Records supplied
+---+
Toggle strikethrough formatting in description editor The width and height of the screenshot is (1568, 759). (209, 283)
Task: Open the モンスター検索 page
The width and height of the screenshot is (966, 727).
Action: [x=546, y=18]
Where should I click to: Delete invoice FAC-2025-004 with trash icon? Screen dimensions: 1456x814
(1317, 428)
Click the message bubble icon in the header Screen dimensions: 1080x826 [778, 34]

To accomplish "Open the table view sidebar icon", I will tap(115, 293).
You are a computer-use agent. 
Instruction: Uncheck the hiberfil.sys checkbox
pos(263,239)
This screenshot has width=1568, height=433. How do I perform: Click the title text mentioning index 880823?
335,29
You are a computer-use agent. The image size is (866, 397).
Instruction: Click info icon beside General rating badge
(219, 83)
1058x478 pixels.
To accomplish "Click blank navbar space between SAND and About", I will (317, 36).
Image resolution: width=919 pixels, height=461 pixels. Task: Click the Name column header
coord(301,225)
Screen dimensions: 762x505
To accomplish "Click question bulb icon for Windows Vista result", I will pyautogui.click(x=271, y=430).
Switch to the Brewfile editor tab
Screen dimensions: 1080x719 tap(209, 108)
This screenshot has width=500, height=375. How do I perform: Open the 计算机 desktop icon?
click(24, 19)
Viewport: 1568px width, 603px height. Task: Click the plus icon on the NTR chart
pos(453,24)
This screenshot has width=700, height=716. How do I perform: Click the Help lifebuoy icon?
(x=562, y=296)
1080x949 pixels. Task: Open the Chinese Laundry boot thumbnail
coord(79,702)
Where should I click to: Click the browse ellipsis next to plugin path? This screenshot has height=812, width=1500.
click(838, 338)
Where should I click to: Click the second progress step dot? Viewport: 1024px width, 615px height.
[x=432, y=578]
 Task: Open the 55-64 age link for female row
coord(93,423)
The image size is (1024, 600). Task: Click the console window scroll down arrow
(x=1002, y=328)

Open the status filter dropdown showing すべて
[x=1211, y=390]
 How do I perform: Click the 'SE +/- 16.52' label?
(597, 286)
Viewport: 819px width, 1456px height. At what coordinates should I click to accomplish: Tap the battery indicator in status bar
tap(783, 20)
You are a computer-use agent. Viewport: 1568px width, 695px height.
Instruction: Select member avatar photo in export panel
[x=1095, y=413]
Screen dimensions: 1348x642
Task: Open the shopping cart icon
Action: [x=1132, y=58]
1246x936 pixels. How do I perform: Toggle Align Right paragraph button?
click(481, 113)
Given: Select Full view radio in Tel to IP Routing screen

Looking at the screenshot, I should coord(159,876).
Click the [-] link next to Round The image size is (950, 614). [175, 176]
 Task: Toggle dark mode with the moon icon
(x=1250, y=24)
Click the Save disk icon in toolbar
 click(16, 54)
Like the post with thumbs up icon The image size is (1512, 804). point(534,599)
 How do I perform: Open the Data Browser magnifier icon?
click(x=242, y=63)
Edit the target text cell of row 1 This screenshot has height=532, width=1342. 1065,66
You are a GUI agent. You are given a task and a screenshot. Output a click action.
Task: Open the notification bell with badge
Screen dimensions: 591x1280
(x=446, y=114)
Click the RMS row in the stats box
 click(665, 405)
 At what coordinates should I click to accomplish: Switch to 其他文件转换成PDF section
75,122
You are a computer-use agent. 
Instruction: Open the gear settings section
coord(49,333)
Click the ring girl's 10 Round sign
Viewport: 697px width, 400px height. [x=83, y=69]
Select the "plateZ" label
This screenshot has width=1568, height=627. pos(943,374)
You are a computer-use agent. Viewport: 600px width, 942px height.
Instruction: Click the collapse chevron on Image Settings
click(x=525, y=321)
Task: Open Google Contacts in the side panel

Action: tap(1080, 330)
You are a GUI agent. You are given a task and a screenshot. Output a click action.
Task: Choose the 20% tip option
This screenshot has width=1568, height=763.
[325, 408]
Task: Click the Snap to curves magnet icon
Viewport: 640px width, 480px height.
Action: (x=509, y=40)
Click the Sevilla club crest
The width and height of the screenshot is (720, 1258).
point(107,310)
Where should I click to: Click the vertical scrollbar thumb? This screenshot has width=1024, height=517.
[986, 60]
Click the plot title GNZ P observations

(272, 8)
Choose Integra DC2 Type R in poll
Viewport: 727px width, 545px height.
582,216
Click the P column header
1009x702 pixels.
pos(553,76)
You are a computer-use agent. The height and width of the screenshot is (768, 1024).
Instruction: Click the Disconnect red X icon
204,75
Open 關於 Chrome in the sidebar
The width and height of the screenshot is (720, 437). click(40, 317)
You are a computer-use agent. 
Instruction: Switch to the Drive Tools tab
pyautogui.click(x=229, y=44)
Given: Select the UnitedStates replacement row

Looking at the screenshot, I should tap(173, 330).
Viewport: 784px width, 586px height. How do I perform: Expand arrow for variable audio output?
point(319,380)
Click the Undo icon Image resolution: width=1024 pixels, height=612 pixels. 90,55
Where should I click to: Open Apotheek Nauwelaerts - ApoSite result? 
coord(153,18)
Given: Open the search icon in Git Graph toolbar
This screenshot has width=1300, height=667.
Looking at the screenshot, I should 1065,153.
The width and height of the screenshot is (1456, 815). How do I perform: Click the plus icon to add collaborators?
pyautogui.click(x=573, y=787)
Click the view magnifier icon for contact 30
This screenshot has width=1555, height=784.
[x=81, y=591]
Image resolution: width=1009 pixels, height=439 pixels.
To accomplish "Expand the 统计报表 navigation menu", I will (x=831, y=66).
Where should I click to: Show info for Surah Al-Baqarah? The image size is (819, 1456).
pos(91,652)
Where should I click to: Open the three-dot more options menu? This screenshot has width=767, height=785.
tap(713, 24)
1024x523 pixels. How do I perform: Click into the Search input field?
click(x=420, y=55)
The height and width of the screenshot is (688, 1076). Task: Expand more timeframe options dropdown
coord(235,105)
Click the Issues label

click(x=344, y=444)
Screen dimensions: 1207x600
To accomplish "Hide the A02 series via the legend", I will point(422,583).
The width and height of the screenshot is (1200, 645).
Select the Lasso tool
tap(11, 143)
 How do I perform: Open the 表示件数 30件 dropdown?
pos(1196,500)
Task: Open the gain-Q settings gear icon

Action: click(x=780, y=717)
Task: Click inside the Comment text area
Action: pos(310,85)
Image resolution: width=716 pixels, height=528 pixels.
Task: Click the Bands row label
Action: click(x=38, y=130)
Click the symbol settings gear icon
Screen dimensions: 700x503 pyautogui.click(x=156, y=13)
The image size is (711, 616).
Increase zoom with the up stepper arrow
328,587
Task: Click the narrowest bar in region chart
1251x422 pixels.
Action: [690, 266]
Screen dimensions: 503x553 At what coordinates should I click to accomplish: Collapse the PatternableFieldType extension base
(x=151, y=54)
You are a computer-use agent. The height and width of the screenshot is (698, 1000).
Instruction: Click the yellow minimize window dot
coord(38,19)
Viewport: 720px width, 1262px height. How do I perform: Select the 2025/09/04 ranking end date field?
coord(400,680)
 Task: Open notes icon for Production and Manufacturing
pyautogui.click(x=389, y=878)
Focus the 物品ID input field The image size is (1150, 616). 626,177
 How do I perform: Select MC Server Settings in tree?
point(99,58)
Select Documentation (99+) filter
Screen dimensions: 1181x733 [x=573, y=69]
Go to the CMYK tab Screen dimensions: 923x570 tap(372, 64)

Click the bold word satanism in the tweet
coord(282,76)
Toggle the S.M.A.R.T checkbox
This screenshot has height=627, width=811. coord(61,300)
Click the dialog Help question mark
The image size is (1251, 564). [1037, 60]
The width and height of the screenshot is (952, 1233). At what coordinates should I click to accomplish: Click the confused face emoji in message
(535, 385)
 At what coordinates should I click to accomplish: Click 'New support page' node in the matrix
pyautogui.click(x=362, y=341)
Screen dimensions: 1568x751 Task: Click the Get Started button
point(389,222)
+---+
What is required
Return exactly the opening lines of the listing above, ending with the line that has "Click the message".

Output for this task
Toggle strikethrough formatting in description editor The width and height of the screenshot is (1568, 759). (209, 283)
Task: Open the モンスター検索 page
The width and height of the screenshot is (966, 727).
Action: [x=546, y=18]
Where should I click to: Delete invoice FAC-2025-004 with trash icon? Screen dimensions: 1456x814
(1317, 428)
Click the message bubble icon in the header Screen dimensions: 1080x826 [778, 34]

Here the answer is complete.